BEGIN DATA SHOWN

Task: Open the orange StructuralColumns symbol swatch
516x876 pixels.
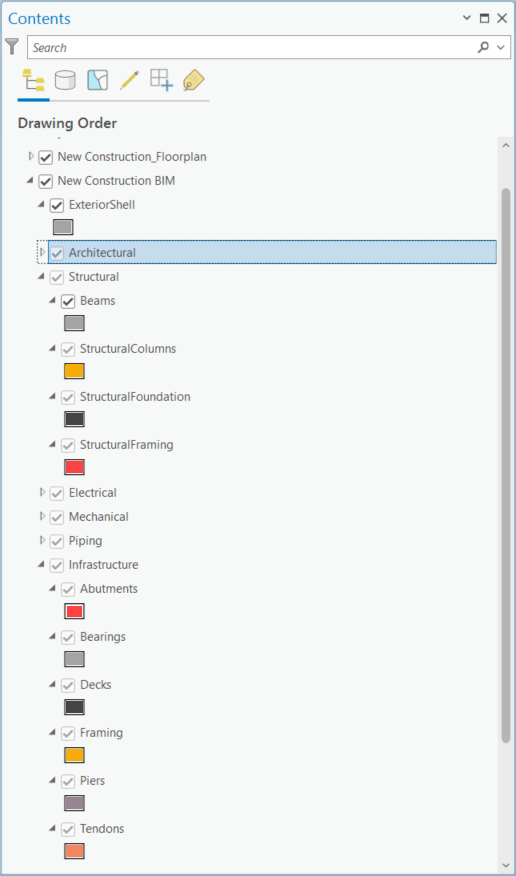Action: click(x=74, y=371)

END DATA SHOWN
BEGIN DATA SHOWN

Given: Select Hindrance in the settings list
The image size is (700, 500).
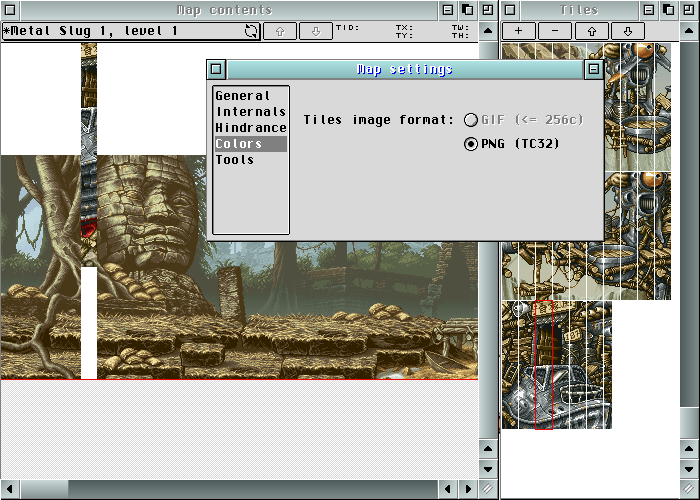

END DATA SHOWN

Within the material above, the line with "Given: Select Hindrance in the settings list" opens the range and the line with "The image size is (700, 500)." closes it; reproduce that range word for word.

Given: Select Hindrance in the settings list
The image size is (700, 500).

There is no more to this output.